## Data
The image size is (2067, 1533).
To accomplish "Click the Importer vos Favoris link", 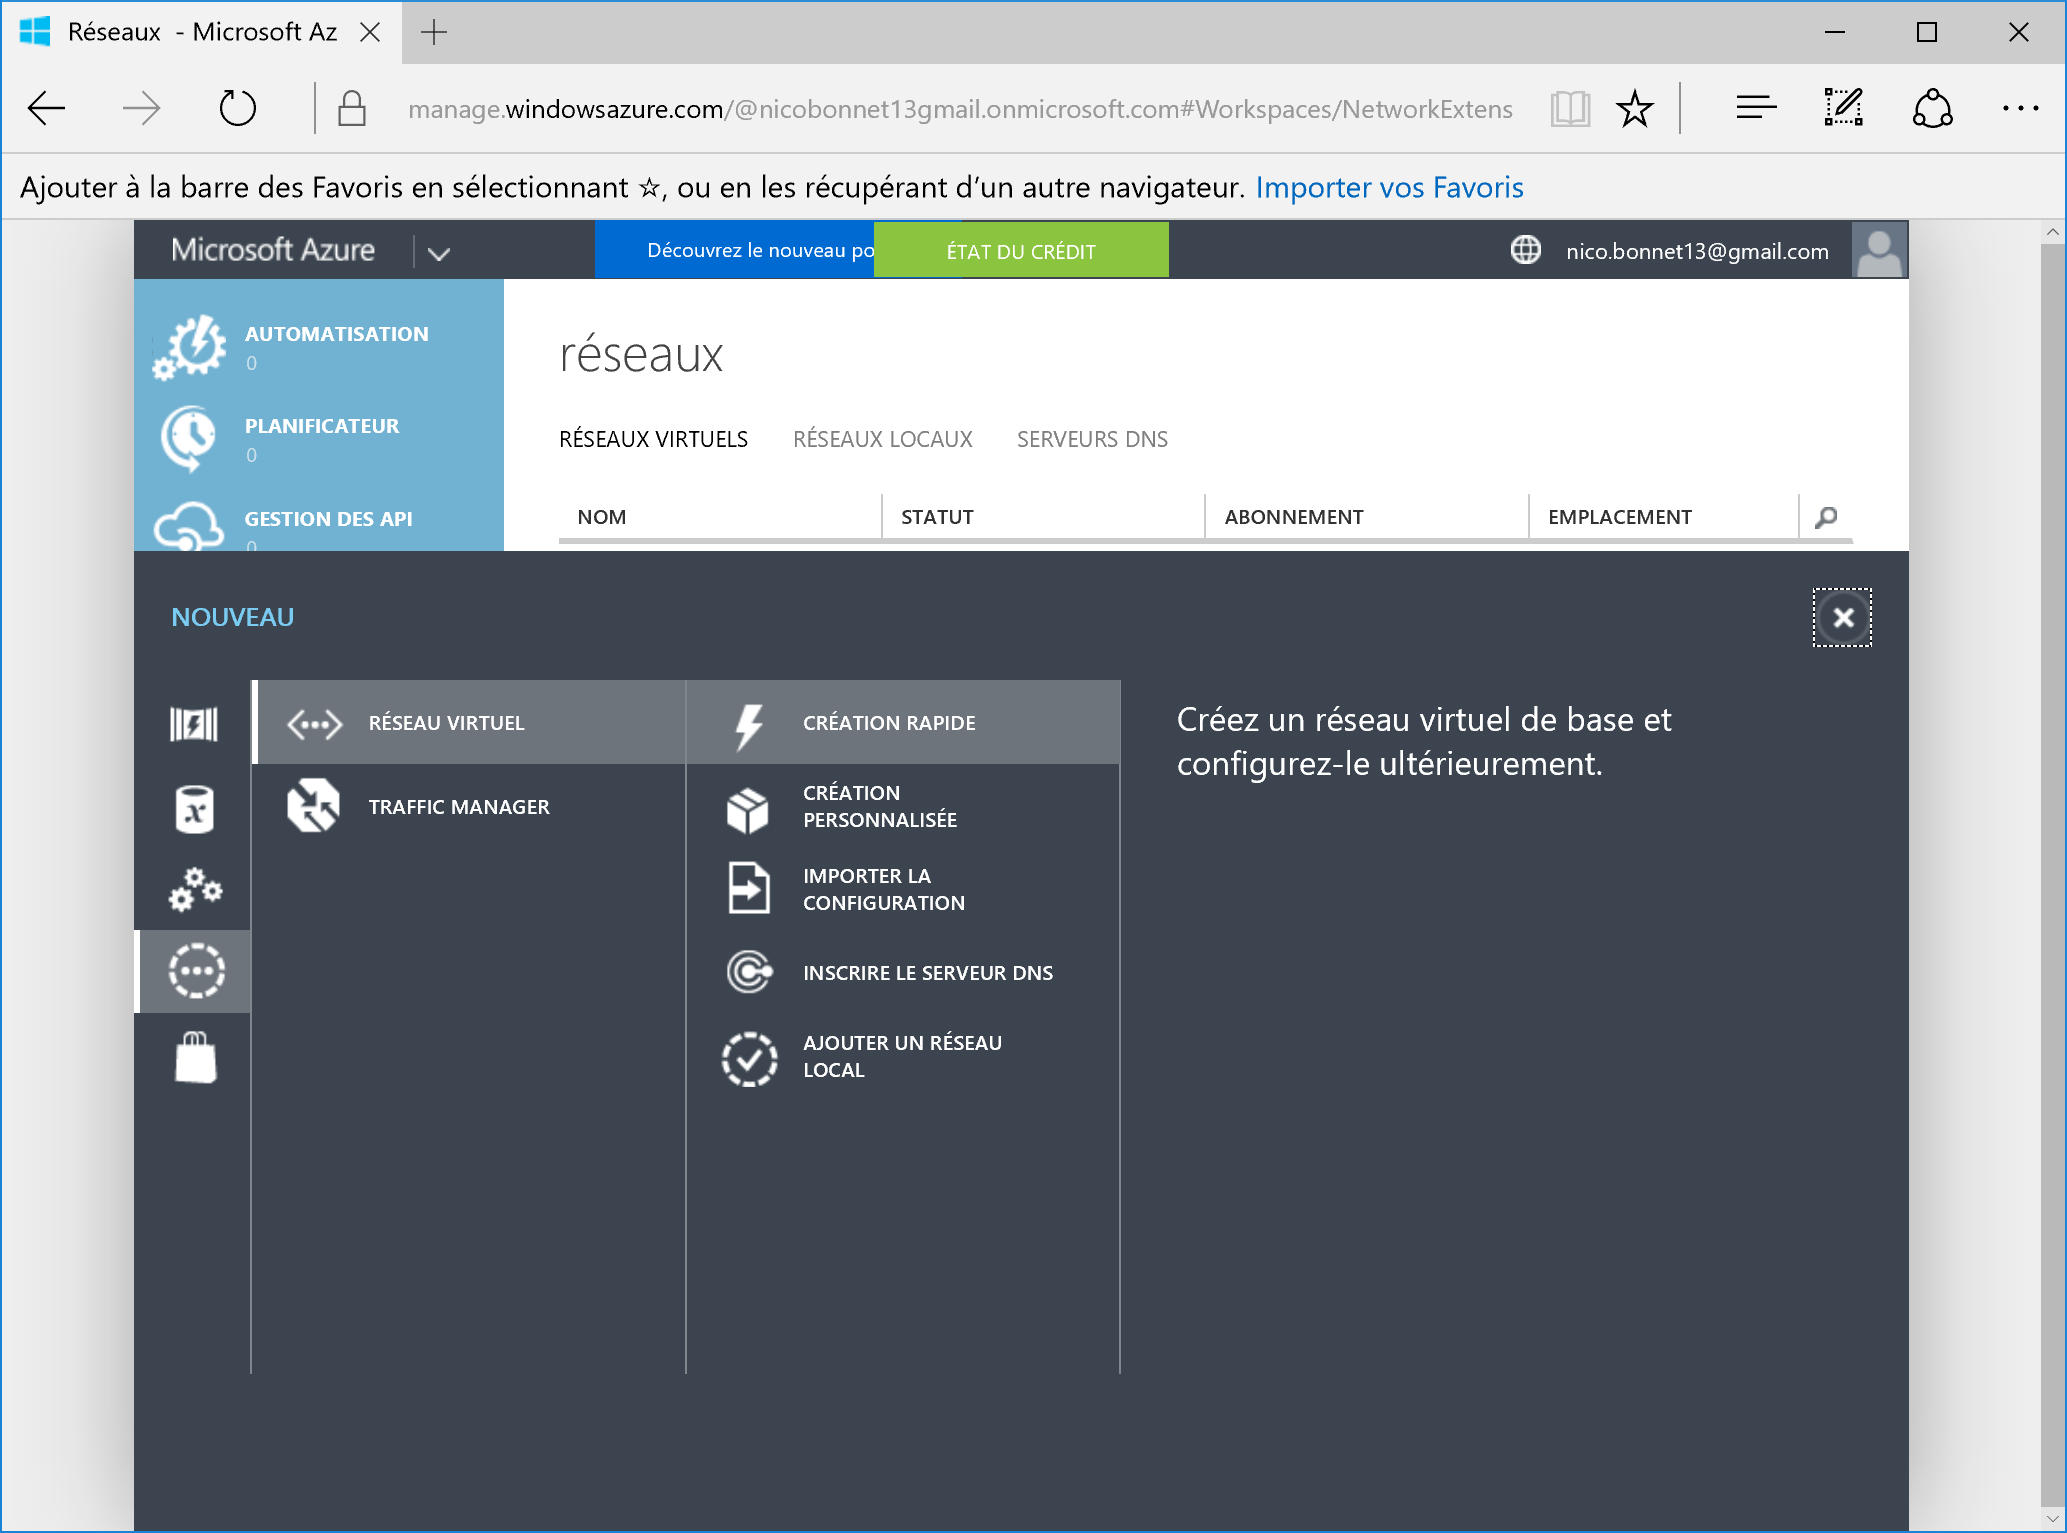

==

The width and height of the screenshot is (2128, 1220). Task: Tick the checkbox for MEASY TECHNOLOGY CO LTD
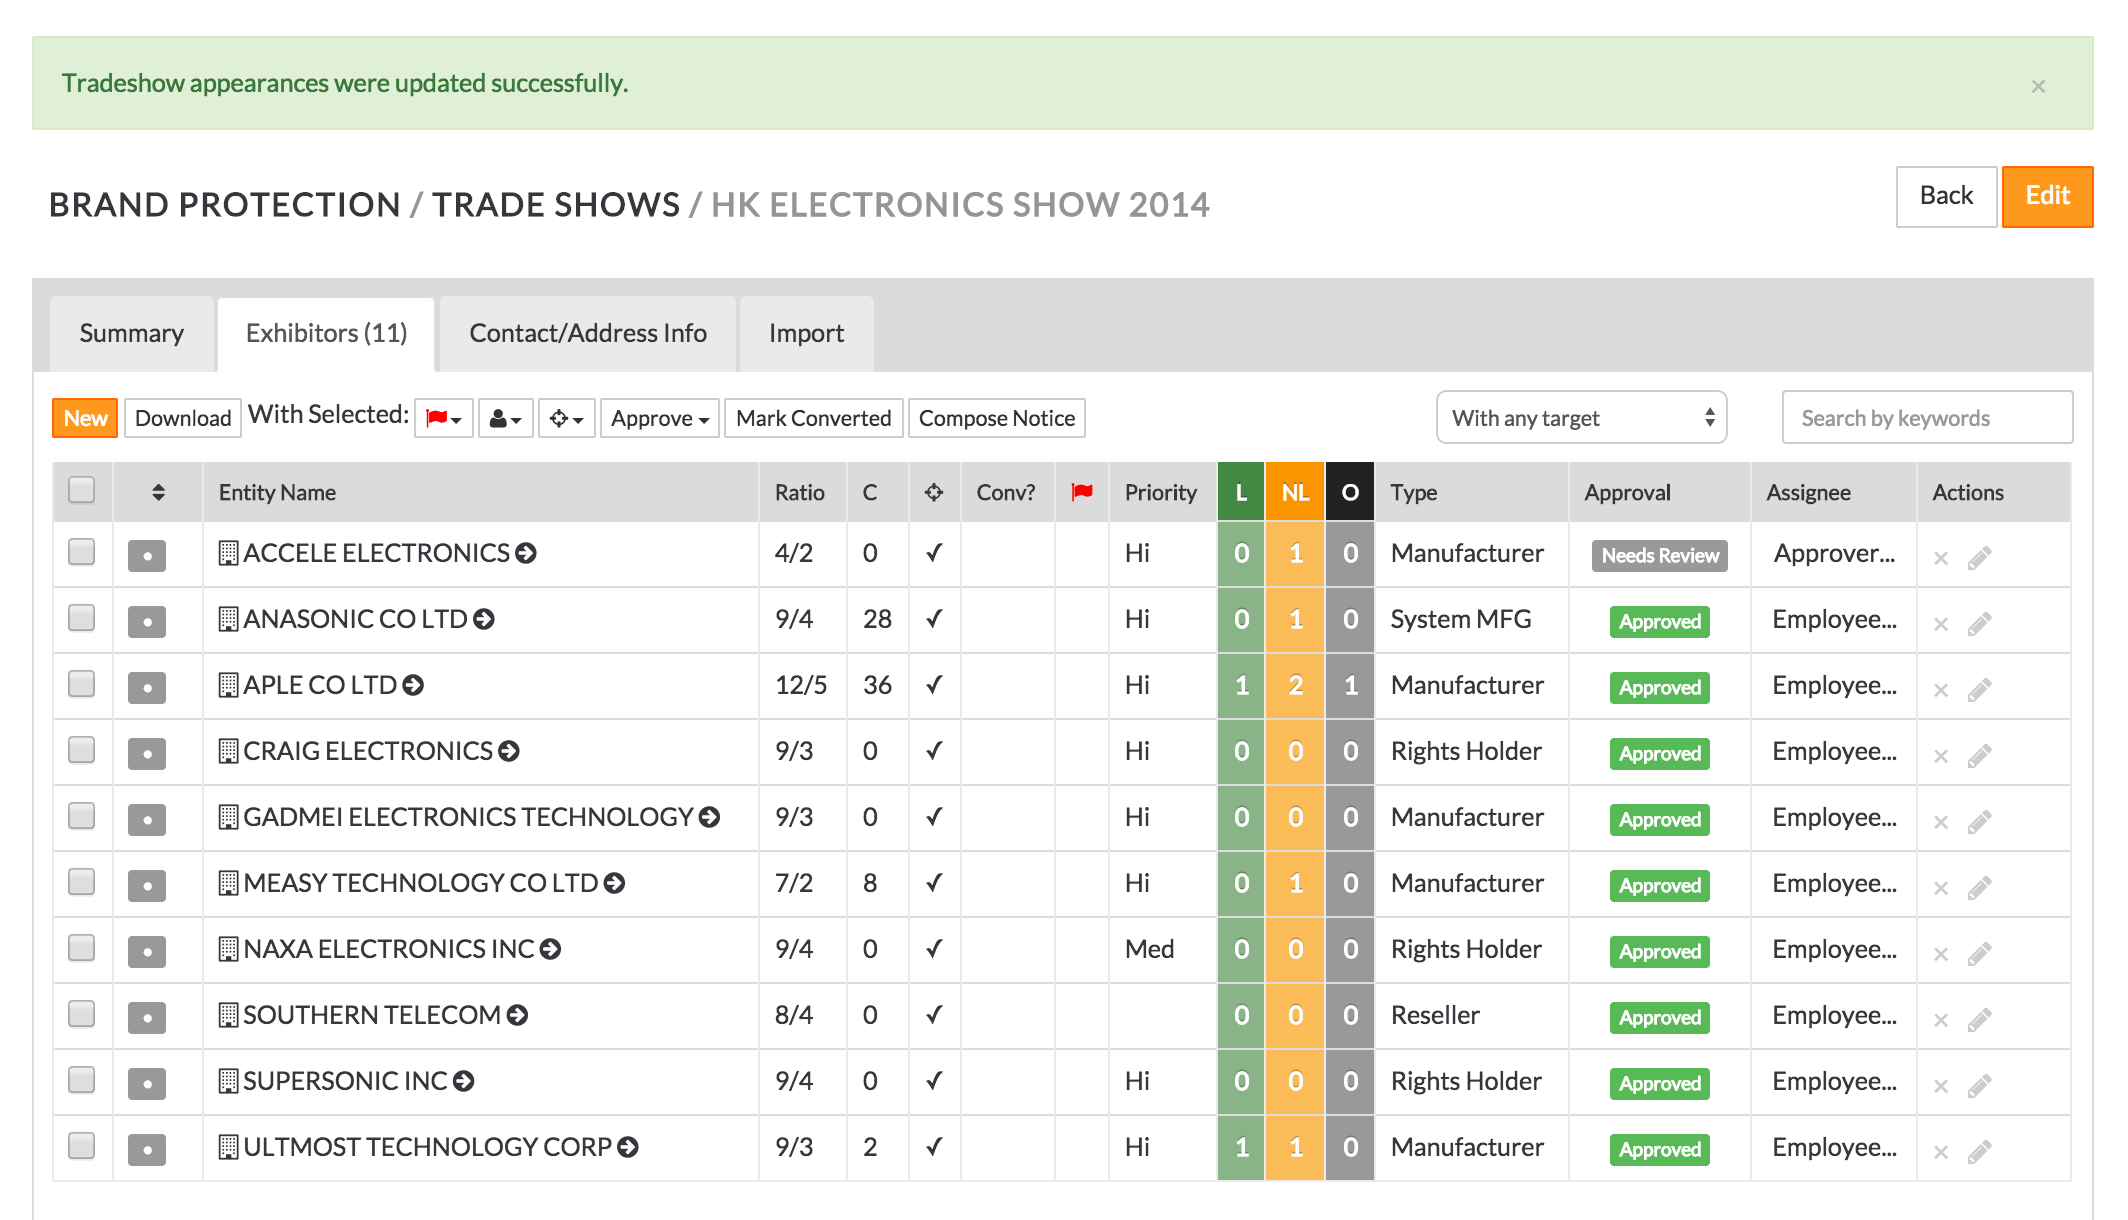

---

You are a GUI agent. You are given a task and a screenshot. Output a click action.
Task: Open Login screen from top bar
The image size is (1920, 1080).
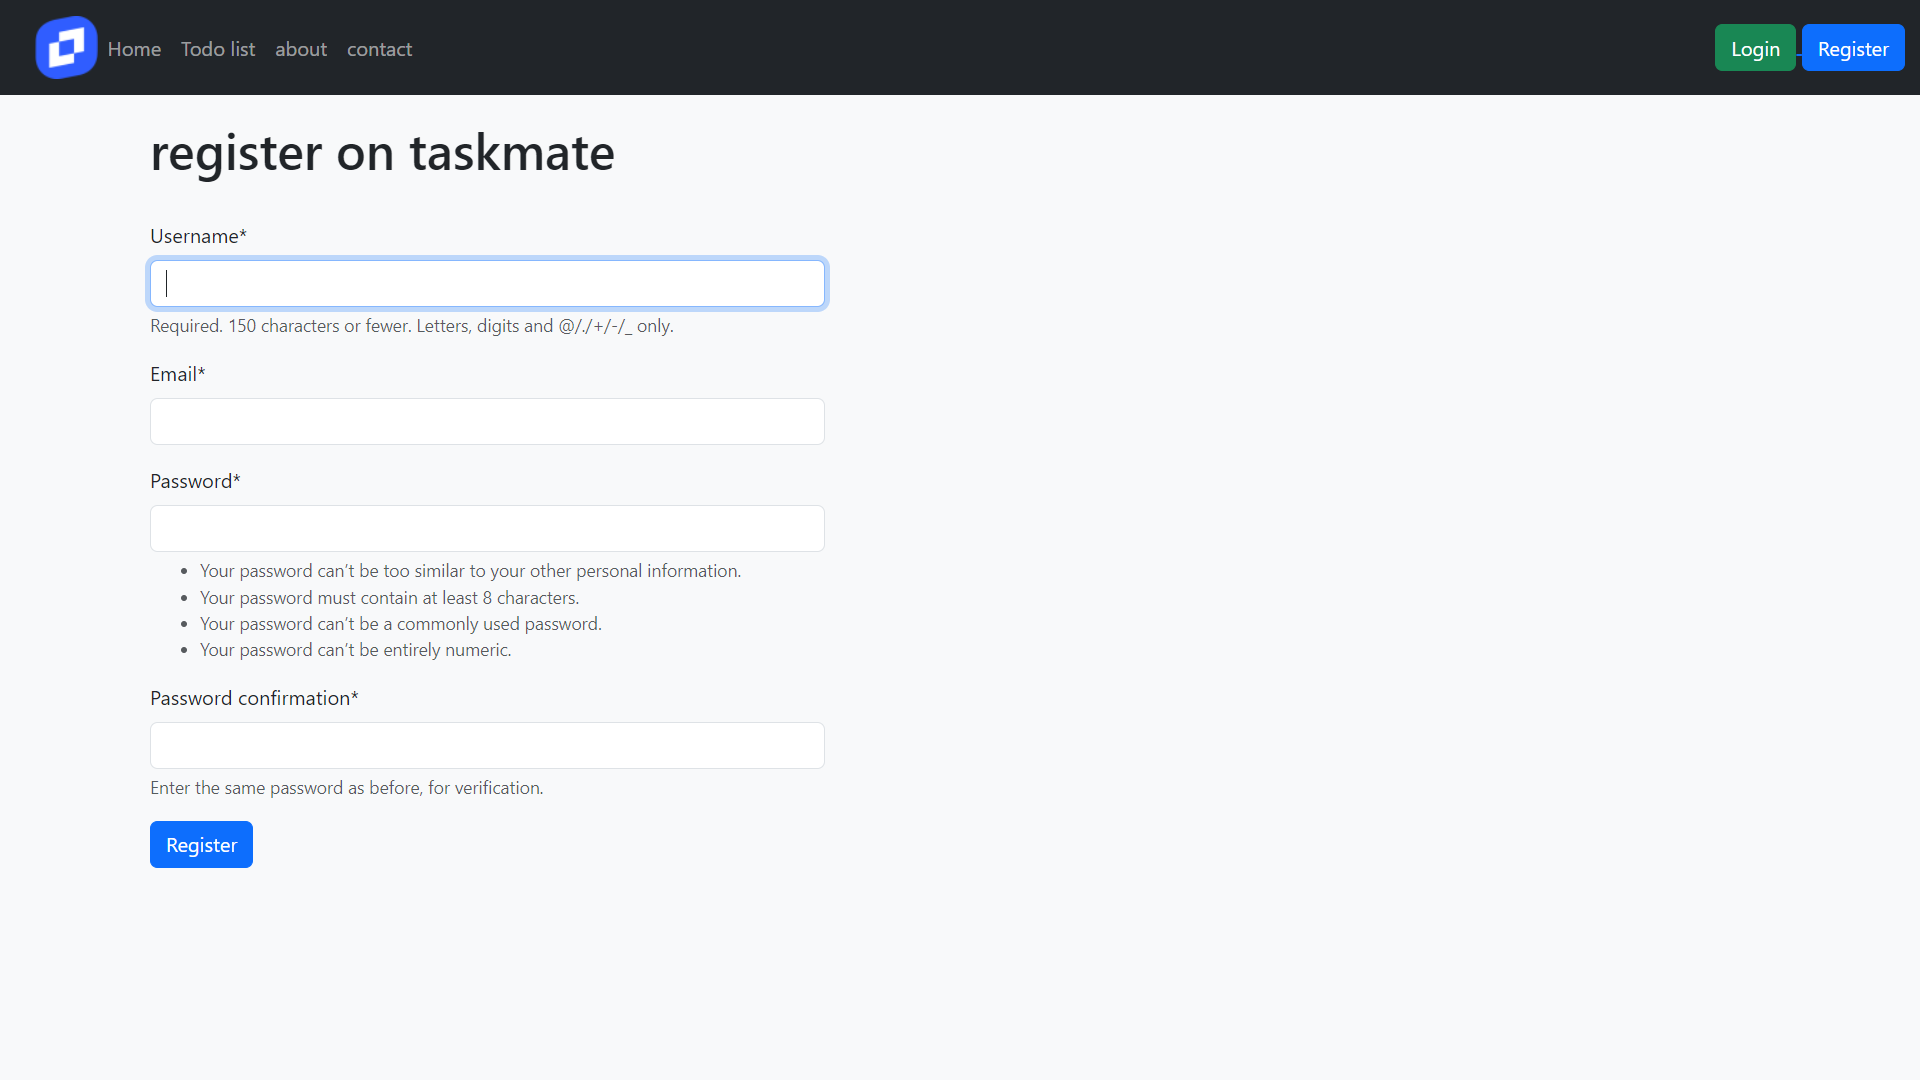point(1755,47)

## Task details
Everything from the line with "The image size is (2067, 1533)." down to the line with "the Importer vos" in the data above should be copied exactly, with both end lines kept and the pictures left out.

## Result of this task
The image size is (2067, 1533).
To accomplish "Click the Importer vos Favoris link", 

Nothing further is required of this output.